Il gruppo italiano dell’aerospazio, difesa e sicurezza già aveva “una certa presenza” in Germania, ma è un Paese in cui “poteva migliorare”, ha evidenziato Profumo. “La Germania è un Paese incredibilmente importante”, ha aggiunto, ricordando che nel suo precedente ruolo di ad di UniCredit aveva detto che “non si può essere europei senza la Germania”. “È lo stesso in questo caso”, ha aggiunto. L’accordo — commenta il Ft — rafforzerà la posizione di Leonardo nei tre principali mercati della difesa in Europa: Italia, Regno Unito e Germania. Ed è anche, secondo gli analisti industriali, un passo importante per quella che potrà essere una serie di partnership strategiche nell’elettronica per la difesa.

“Tra l’altro non è escluso che Leonardo, nei prossimi mesi, possa ulteriormente aumentare la sua quota a dimostrazione del suo ruolo guida. Ma un accordo del genere non si chiude senza l’avallo politico dei due governi” scrive Repubblica.

IPO DRS APPENA MERCATO LO CONSENTIRÀ

Nel frattempo, Profumo ha indicato al Ft che la società è pronta a procedere con la quotazione” di Drs “non appena le condizioni di mercato lo consentiranno”.

L’ipo a Wall Street della società americana è connessa all’operazione in Germania perchè la stessa Leonardo ha rassicurato sulla sostenibilità dell’investimento da 606 milioni indicando che “manterrà una solida struttura finanziaria anche attraverso cessioni e la quotazione di Leonardo Drs”.
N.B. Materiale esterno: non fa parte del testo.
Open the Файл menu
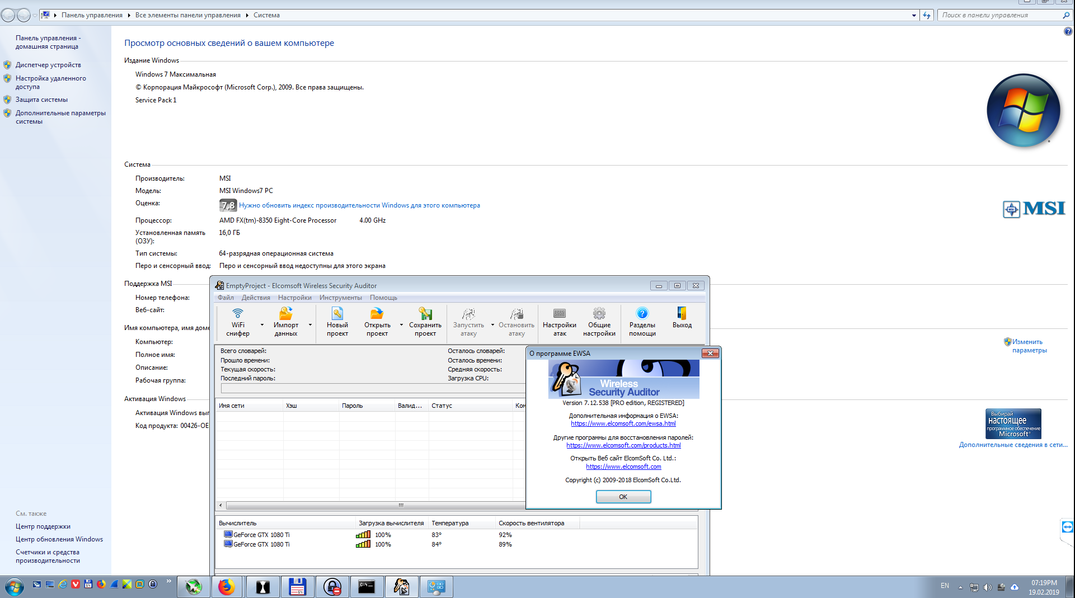This screenshot has width=1075, height=598. (226, 298)
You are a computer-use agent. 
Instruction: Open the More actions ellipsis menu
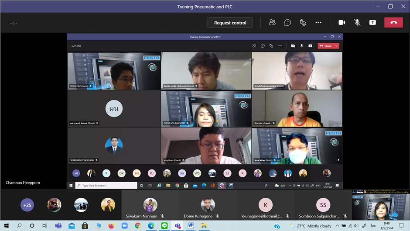(318, 23)
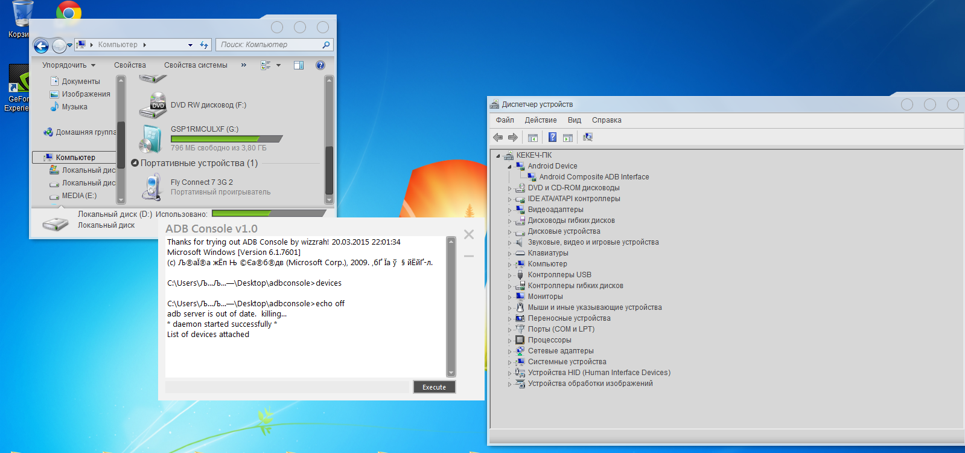
Task: Click show/hide console tree icon
Action: point(532,138)
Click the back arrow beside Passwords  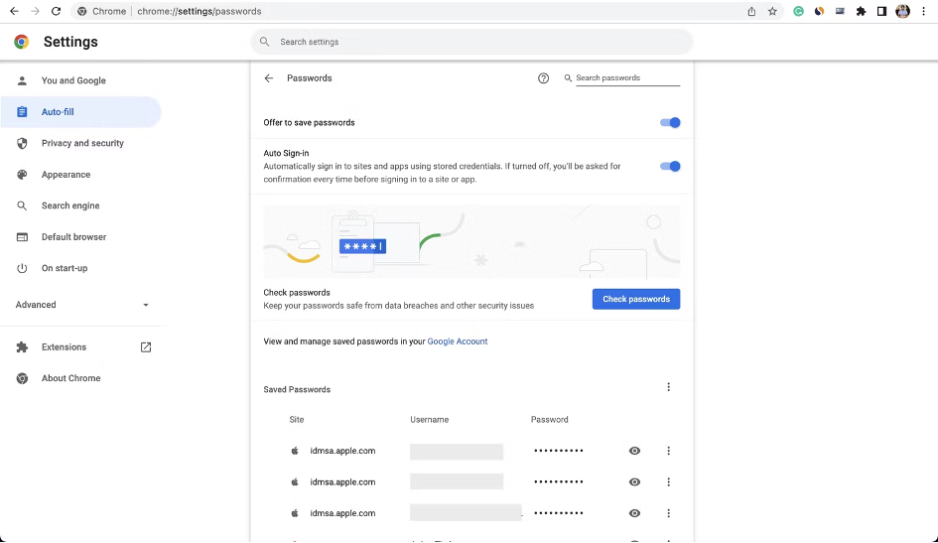(268, 78)
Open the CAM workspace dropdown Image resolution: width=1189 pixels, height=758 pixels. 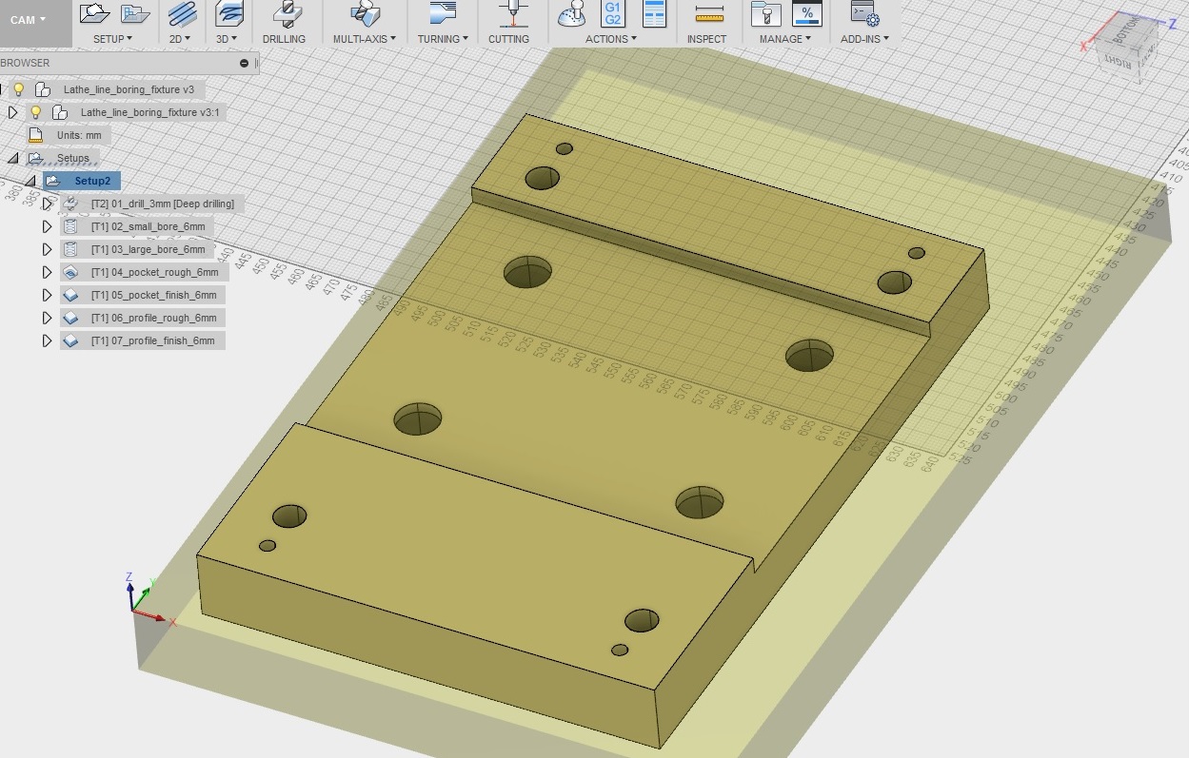(x=29, y=20)
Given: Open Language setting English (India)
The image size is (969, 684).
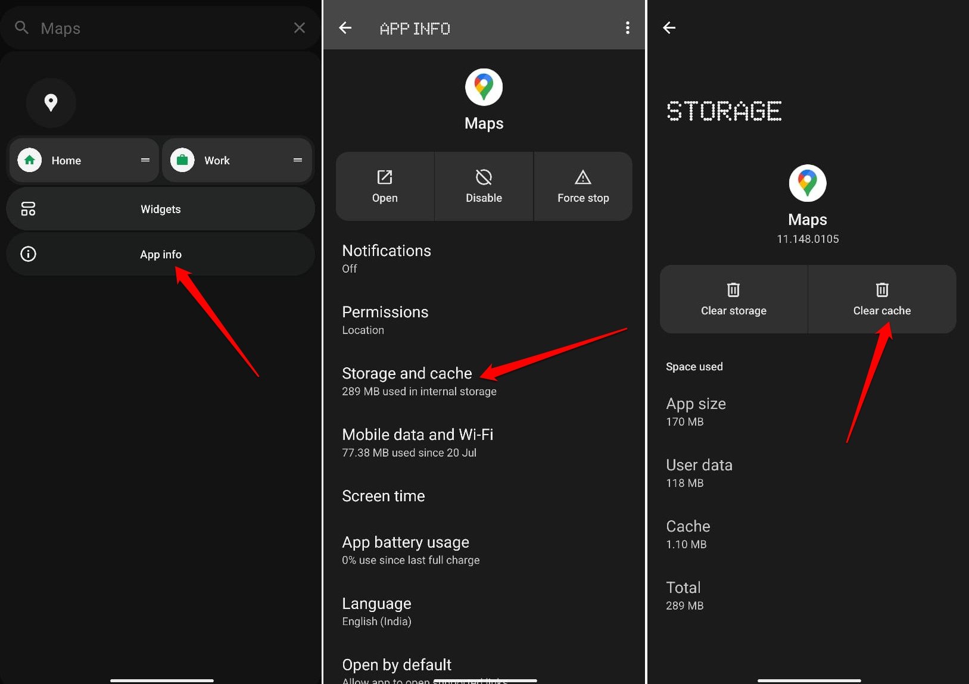Looking at the screenshot, I should [377, 611].
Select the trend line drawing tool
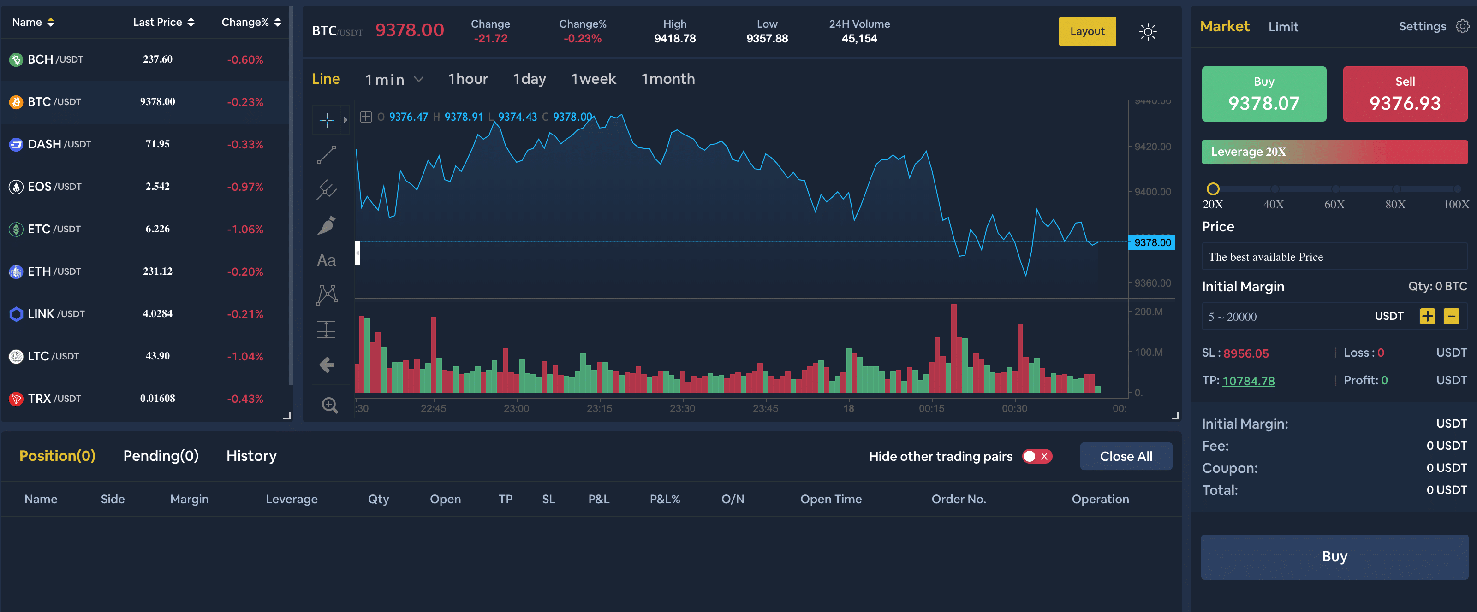 click(x=326, y=155)
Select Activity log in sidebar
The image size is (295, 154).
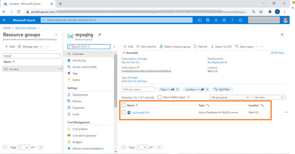click(x=79, y=61)
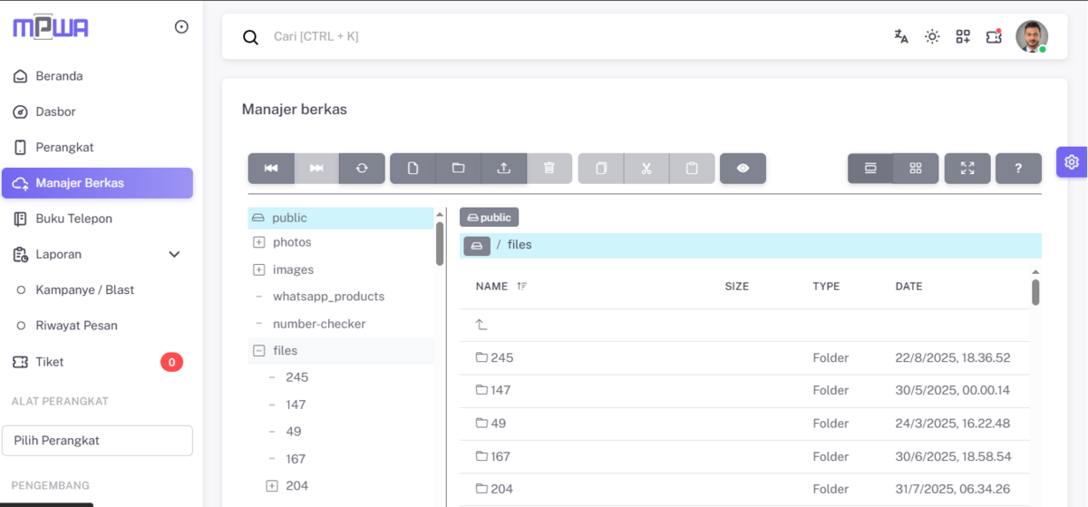
Task: Go to Dasbor in sidebar
Action: click(x=55, y=112)
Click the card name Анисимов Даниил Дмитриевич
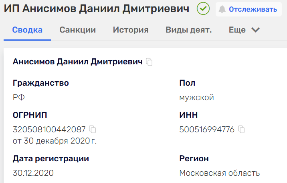The height and width of the screenshot is (183, 287). [x=78, y=62]
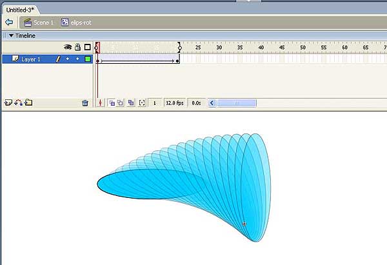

La quotazione doveva svolgersi il mese scorso, con l’obiettivo di quotare il 22% della controllara statunitense per raccogliere 702 milioni di dollari per acquisizioni, ma è stata rinviata all’ultimo minuto “in una possibile reazione all’incertezza sulla spesa per la difesa degli Stati Uniti” ha ipotizzato Defense News.

NEL FRATTEMPO LEONARDO CRESCE NEL SETTORE DEI RADAR ANCHE CON GEM

Tuttavia, l’inversione di marcia su Drs non ha fermato l’accordo per l’acquisizione della partecipazione in Hensoldt, né ha fermato l’annuncio della scorsa settimana dell’acquisto di una quota del 30% nella società italiana Gem elettronica, fornitore a lungo termine di Leonardo e un produttore di radar aerei e terrestri, sensori elettro-ottici e sistemi inerziali.

In base all’accordo, Leonardo può esercitare un’opzione per acquistare l’azienda nel 2024. “Queste due operazioni condotte a termine in pochi giorni dal board di Leonardo, proiettano la company in Europa come una delle principali realtà industriali del settore radar, componentistica e sistemista, con un portafoglio clienti di assoluto livello” ha commentato Aurelio Giansiracusa su Start.

“Rafforzandola nei confronti di Thales, Indra e BAE Systems, coprendo le maggiori fasce di mercato anche con i prodotti di assoluta nicchia”.